**TEXT FOR ANALYSIS:**
• • • •

Where is the Love?: Making Sense of Love in a World Lacking Romance
This Valentine’s Day will be similar to others in the past. Couples making reservations for extravagant restaurants, nervous romantics admitting their feelings for a crush, and cynics highlighting how stupid and/or pointless the holiday is are all common occurrences on this day. But in today's social and political climate, I believe we should take some time to use the holiday to reflect. Usually, holidays like Martin Luther King Day, Memorial Day, or Labor Day are meant for this purpose. But I believe Valentine's Day should be included in this time of reflection.
This is not to be so cynical as to confuse this with a day of mourning, although statistics like a declining marriage rate and a higher single population than ever before can paint a grim picture at times. Rather, Valentine’s Day should be used to examine how we love ourselves, how we love others, and whether it is even worth it to be in love in the first place.
Loneliness, of course, is a strong driver of people’s romantic decisions. Our desires are motivated by our natural need for companionship and we often look for someone who can satisfy that need. This is why people single often make overt self-depreciating, tongue-and-cheek remarks about “Single Awareness Day” or cryptic absolutes like “I’ll never get a boyfriend/girlfriend”.
I am not by any means attempting to downplay these needs & desires. Rather, I would like to frame a new perspective on what it means to be single and how we can become better friends, better lovers and better people in the process.
Unfortunately, many modern societies look at spousal relationships as a stabilizing force in an otherwise chaotic world. We see being in a relationship as a possibility of marriage, with marriage comes the possibility of having children, with children comes the continued existence of our species. This utilitarian viewpoint of the family has been perpetuated for centuries, and for the most part, it has worked pretty well as far as increasing the global population.
The problem isn’t that we have struggled to create families in the modern age, it’s that we have struggled to create families with strong foundations to build values off of. When I say that, one may think that I am advocating for different child-rearing methods for parents or injecting religions/piety into their lives. In fact, I believe being single can actually strengthen families as they are today.
It’s hard to define what makes a family strong. It’s hard to identify what makes a relationship strong. But one thing is clear, better partnerships come from better people. And not better people as in superior individuals, but people who are happy and secure with themselves. You hardly ever hear of toxic relationships being fostered by well-balanced, altruistic people. So why are they so joyous and confident in the first place? It has everything to do with investing in one’s self.

• • • •

**EXCERPTED RECORDS:**

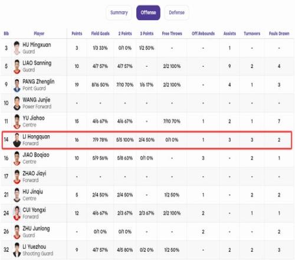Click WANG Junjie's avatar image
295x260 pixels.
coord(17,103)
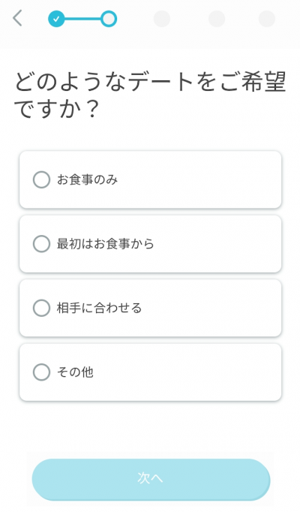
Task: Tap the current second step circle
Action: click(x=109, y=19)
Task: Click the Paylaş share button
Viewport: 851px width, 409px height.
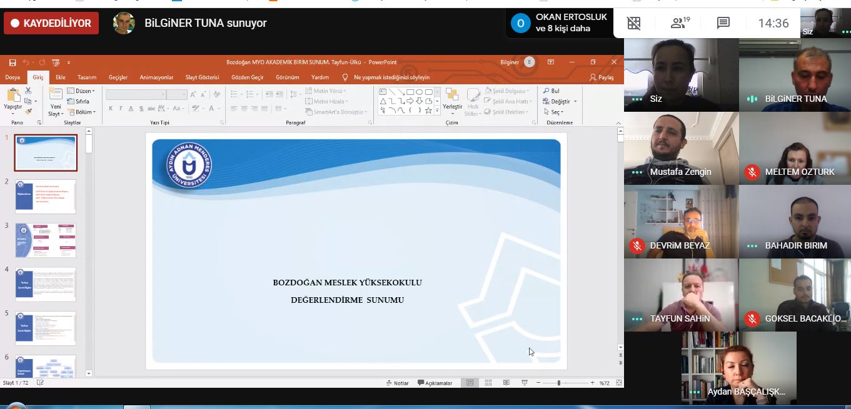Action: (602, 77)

• • • •

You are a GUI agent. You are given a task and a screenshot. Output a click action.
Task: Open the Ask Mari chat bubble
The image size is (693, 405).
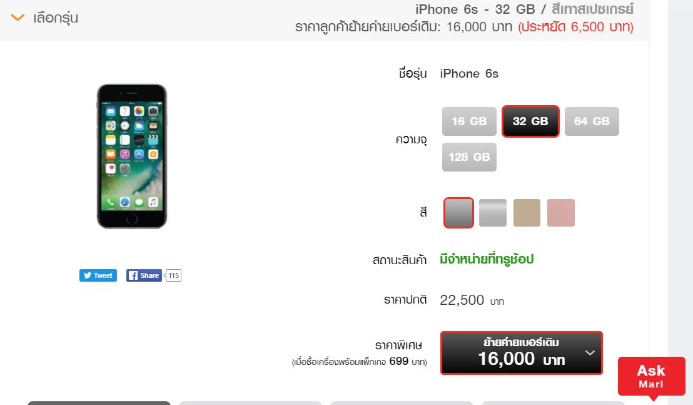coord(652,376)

• • • •

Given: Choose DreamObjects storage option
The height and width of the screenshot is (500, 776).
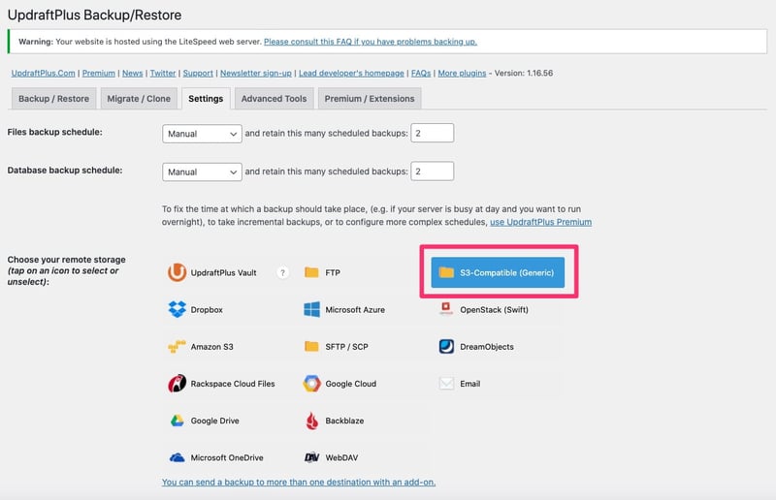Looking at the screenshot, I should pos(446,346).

• • • •

**THE TASK:** Copy the passage from the essay on Valentine's Day without any change, beginning at the words "I am not by" and stopping after "in the process.". This exercise makes no use of the material.

**WRITTEN REPLY:**
I am not by any means attempting to downplay these needs & desires. Rather, I would like to frame a new perspective on what it means to be single and how we can become better friends, better lovers and better people in the process.